Once your Pull Request is ready to be merged, the repository maintainers will integrate it, prepare changelogs, and ensure it gets released in one of upcoming Weekly releases. There is no additional action required from pull request authors at this point.

IntelliJ suggestion

In case you are using IntelliJ, please adjust the default setting in respect to whitespace fixes on save. The setting can be found in Settings -> Editor -> General -> On Save -> Remove trailing spaces on: Modified lines This will help minimize the diff, which makes reviewing PRs easier.

We also do not recommend * imports in the production code.
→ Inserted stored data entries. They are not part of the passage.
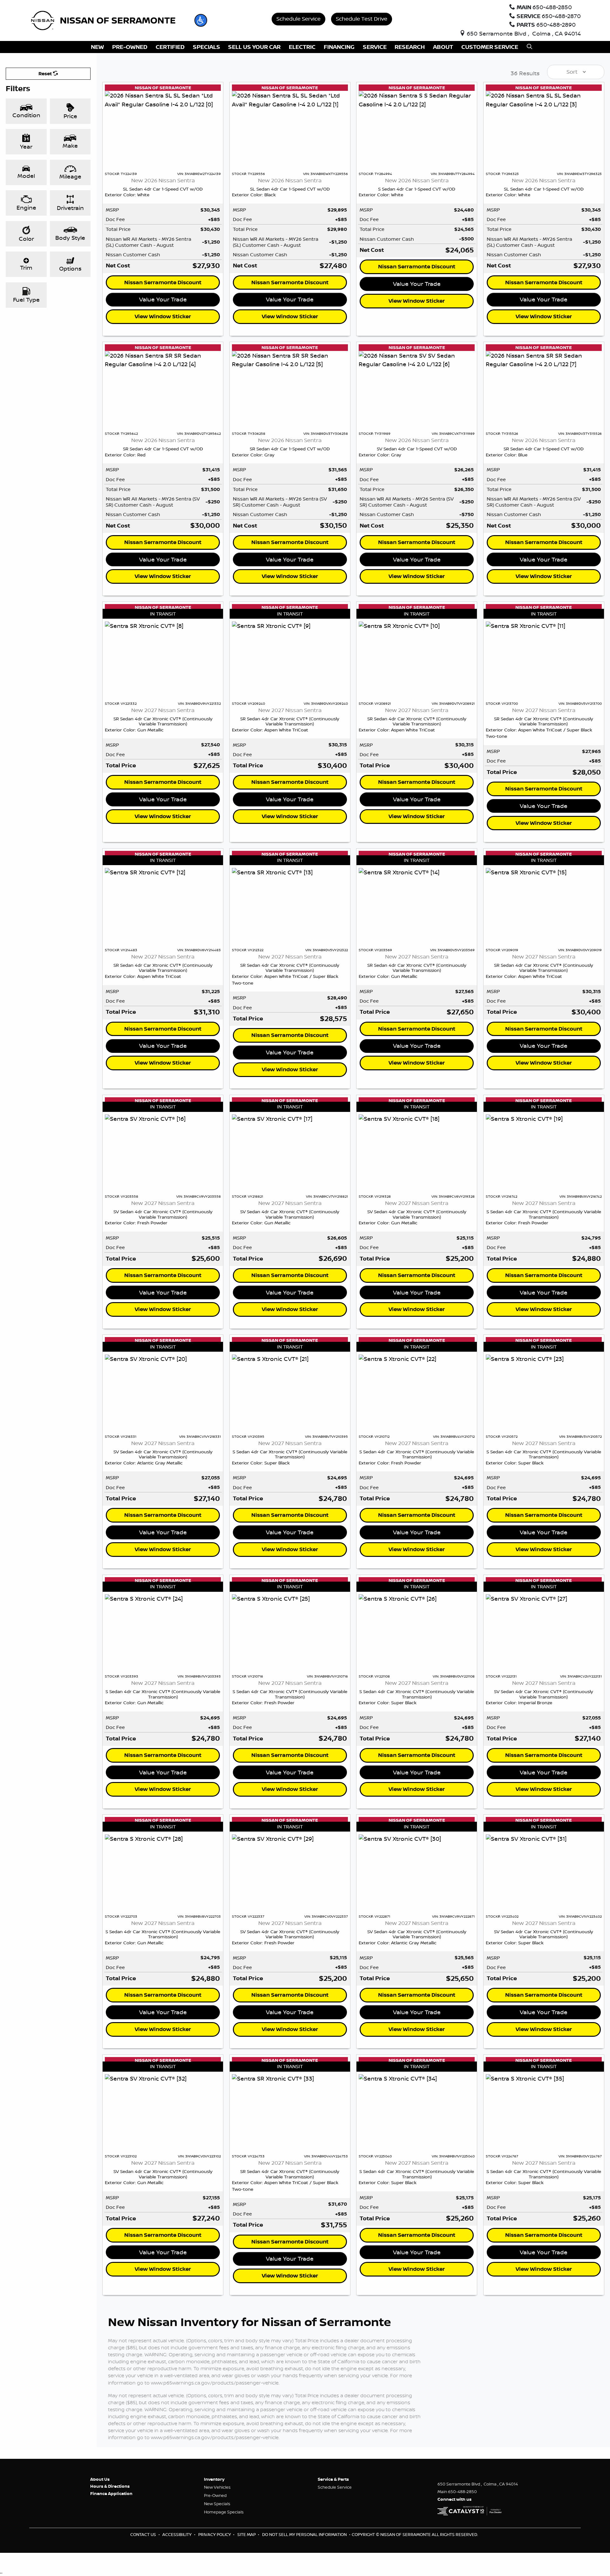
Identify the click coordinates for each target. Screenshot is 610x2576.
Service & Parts (333, 2479)
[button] (200, 20)
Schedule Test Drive (361, 18)
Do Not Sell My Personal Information (305, 2534)
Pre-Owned (215, 2495)
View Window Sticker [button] (163, 316)
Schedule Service (298, 18)
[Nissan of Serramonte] (107, 20)
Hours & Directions (110, 2486)
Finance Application (111, 2493)
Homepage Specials (224, 2512)
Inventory (214, 2479)
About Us (100, 2479)
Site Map (247, 2534)
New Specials (217, 2503)
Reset (45, 73)
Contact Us (143, 2534)
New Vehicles (217, 2487)
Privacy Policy (215, 2534)
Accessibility (177, 2534)
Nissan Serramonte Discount (162, 282)
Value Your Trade (163, 299)
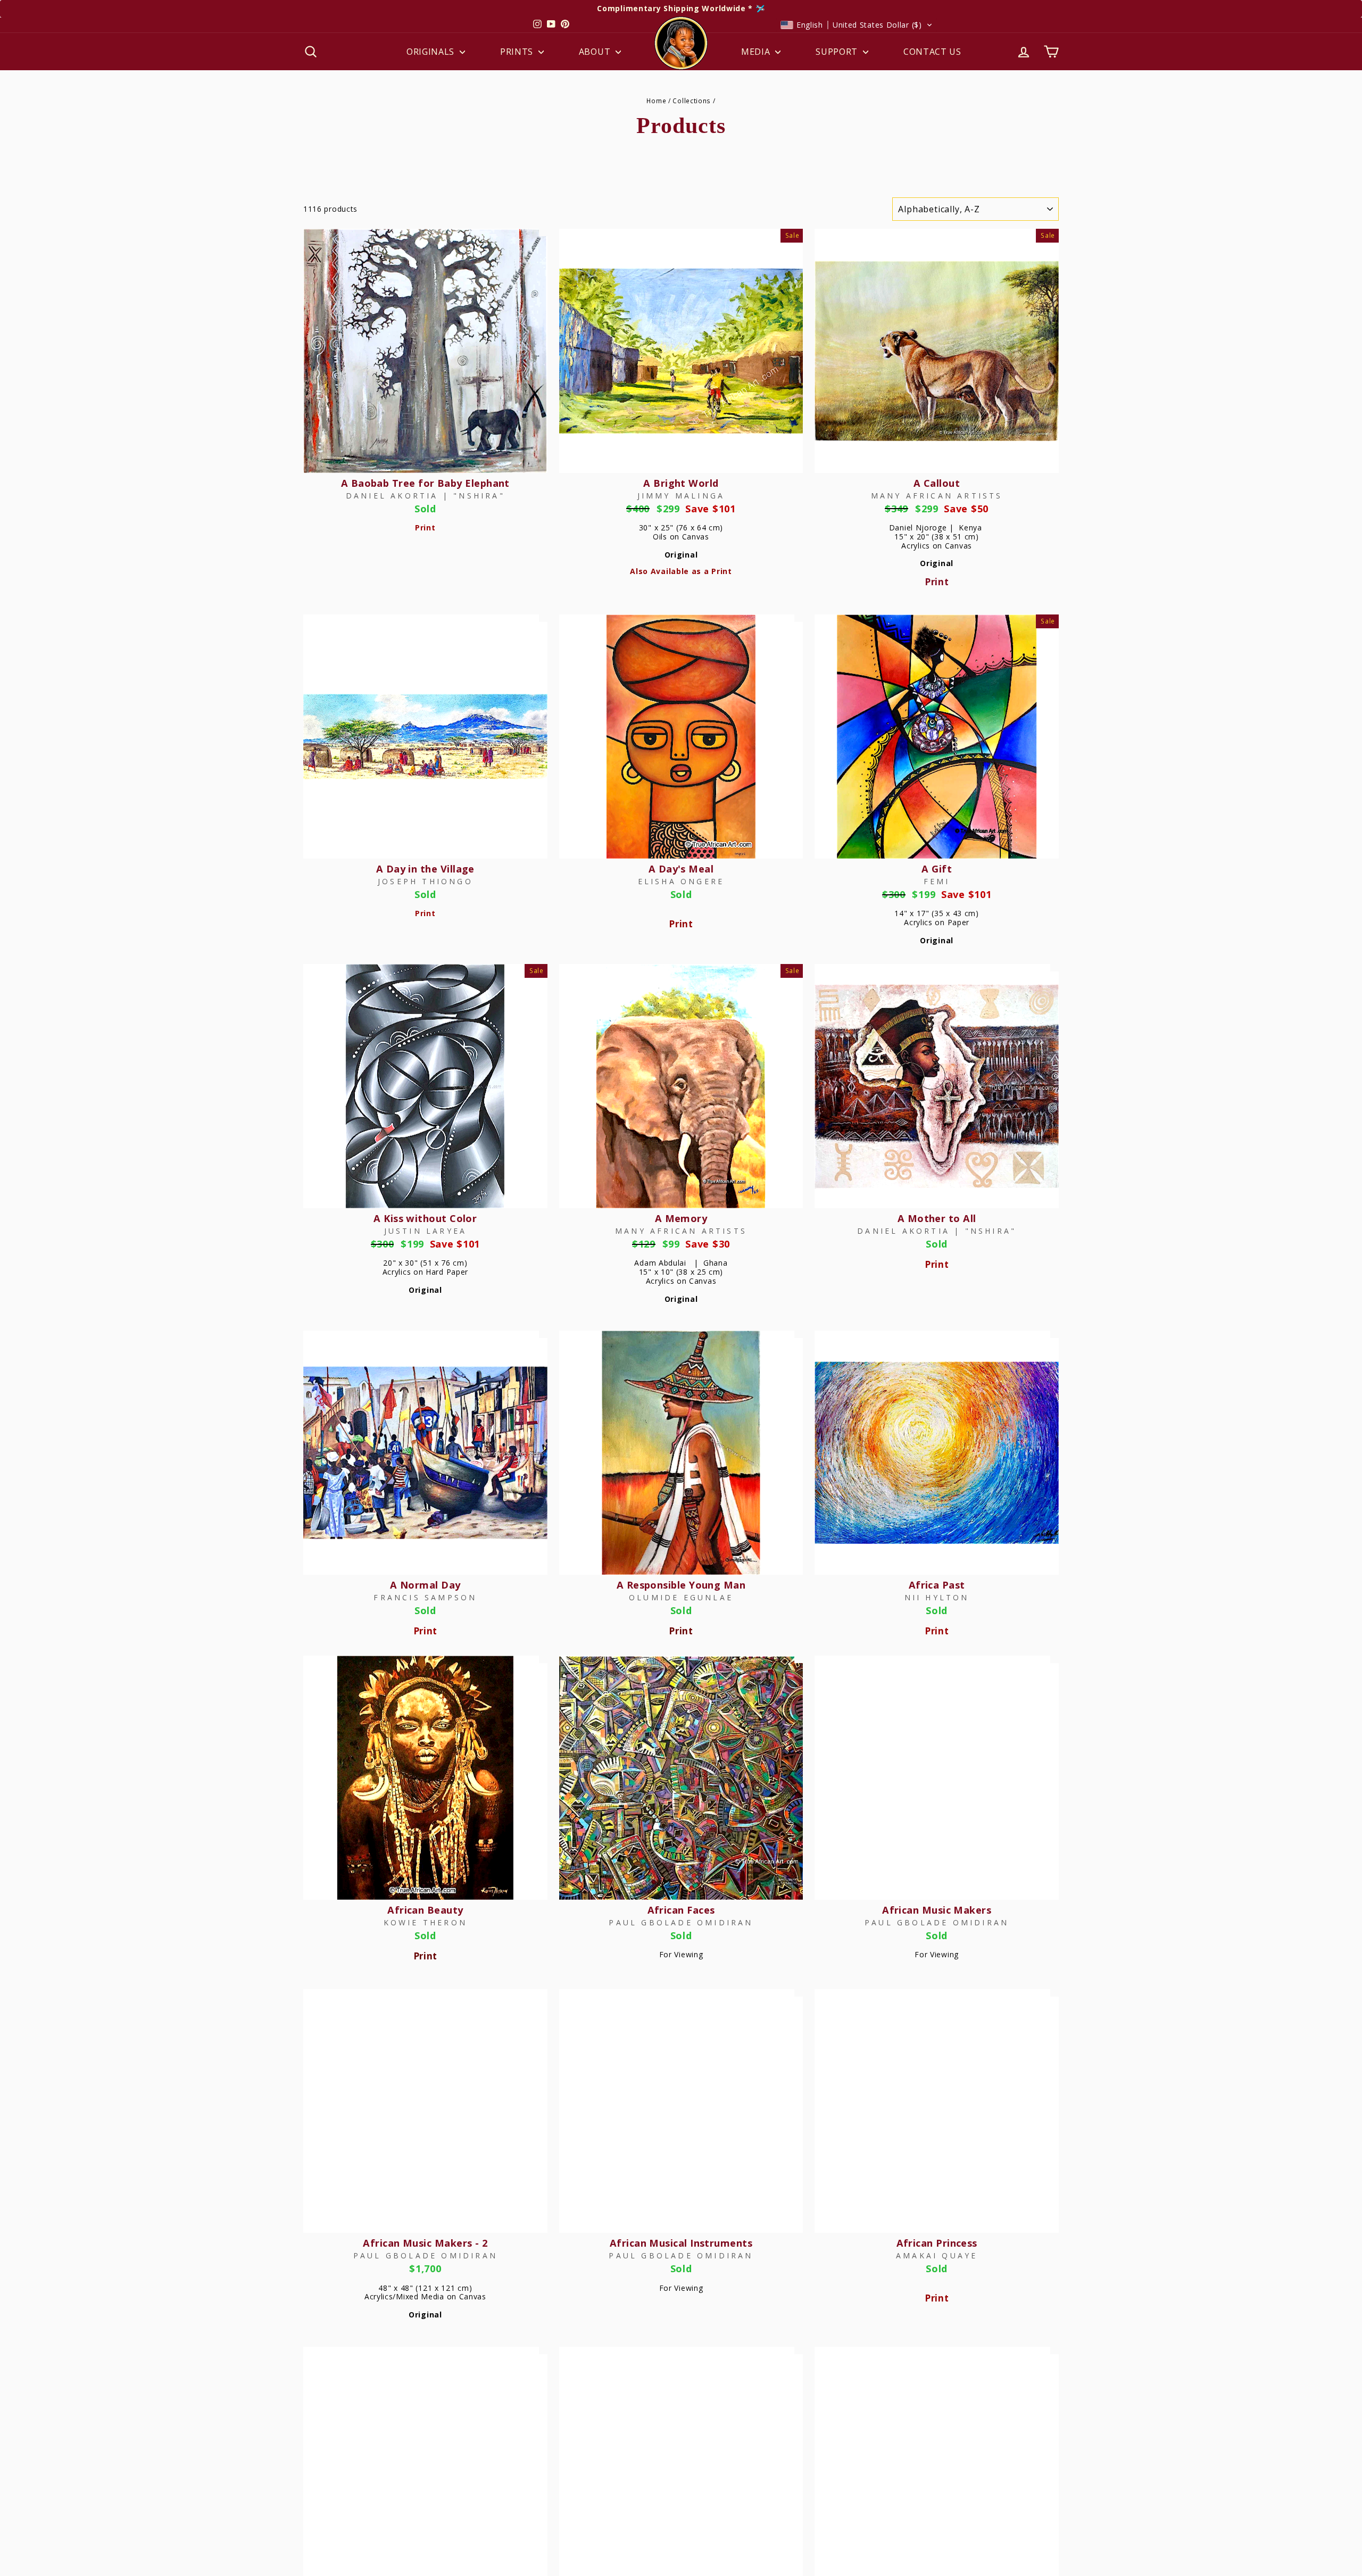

Please disable them in Settings > Editor > Codestyle > Java by setting Class count to use import with '*' and Names count to use import with '*'_ to a high value, e.g. 100.


The Jenkins core is licensed under MIT license, with a few exceptions in bundled classes. We consider all contributions as MIT unless it's explicitly stated otherwise. MIT-incompatible code contributions will be rejected. Contributions under MIT-compatible licenses may also be rejected if they are not ultimately necessary.

We Do NOT require pull request submitters to sign the contributor agreement as long as the code is licensed under MIT, and merged by one of the contributors with the signed agreement.

We still encourage people to sign the contributor agreement if they intend to submit more than a few pull requests. Signing is also a mandatory prerequisite for getting merge/push permissions to core repositories and for joining teams like the Jenkins Security Team.

Continuous Integration

The Jenkins project has a Continuous Integration server... powered by Jenkins, of course. It is located at

The Jenkins project uses Jenkins Pipeline to run builds. The code for the core build flow is stored in the Jenkinsfile in the repository root. If you want to update that build flow (e.g. "add more checks"), just submit a pull request.